After 7 years SumoMe.com acquired the domain name Sumo.com. Zain Din director of marketing, gave us details:
We started to pursue the name on 4/3/2010 to improve brand value, recruiting, and to be the de facto Sumo brand. Noah was one of the first employees at Facebook (experienced TheFacebook.com > Facebook.com transition) and Mint (experienced the MyMint.com > Mint.com transition), so he is no stranger to the value of a strong domain.It has taken nearly 7 years to acquire it. Initially the owners were unresponsive, so we found an intro through a mutual contact on LinkedIn. Conversations were ongoing, but the owners would stop responding for months on end and turn down strong offers for the domain. We even hired 3 brokers to help push this through, but none were able to get the owners to budge.
Hopefully they will send the proper documentation to Ron at DNJournal and get the sale documented on the all time sales list.

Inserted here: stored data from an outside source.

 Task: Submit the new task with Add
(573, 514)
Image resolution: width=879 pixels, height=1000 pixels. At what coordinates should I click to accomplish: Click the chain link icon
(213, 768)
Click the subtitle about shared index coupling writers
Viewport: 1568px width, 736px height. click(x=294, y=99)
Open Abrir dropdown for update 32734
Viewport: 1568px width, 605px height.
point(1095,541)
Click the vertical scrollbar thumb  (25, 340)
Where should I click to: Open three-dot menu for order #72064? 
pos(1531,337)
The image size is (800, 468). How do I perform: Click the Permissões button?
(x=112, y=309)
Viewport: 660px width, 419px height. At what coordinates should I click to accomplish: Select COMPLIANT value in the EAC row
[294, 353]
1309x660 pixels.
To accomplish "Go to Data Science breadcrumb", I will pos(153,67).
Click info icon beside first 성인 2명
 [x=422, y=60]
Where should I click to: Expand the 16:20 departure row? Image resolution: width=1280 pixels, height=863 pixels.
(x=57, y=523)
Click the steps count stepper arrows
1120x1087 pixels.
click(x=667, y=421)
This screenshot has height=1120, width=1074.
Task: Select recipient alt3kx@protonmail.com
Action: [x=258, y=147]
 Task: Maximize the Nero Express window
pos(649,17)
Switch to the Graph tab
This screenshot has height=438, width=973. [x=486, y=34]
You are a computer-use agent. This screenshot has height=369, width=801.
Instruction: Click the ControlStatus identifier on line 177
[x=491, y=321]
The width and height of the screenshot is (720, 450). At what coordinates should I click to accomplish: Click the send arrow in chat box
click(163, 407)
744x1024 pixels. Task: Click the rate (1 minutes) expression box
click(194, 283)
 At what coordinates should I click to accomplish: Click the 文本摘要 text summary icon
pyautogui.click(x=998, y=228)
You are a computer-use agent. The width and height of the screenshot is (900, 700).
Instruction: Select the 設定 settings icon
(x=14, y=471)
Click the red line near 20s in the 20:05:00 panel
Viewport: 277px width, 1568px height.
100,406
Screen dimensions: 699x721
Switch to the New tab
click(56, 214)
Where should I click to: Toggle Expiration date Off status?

SumoMe now Sumo.com is an app store for websites. You can read more in this TechCrunch article.
jose says
interesting. they changed the whois information but kept the registrant and email addresses of previous owner. a maneuver to circumvent the new 60 days lock?
steve says
A lot of tech companies don’t get the value of domain names, especially after you’re now big.
Facebook got it early on, as did Snapchat (now Snap).
More here on the importance of Kagan getting Sumo.com for his company:
https://www.entrepreneur.com/article/288629
Sumo.com — great deal for buyer and seller.
Rob says
Great decision in part of the buyer to keep pursuing the domain and to finally offer a price/strategy that the seller agreed upon.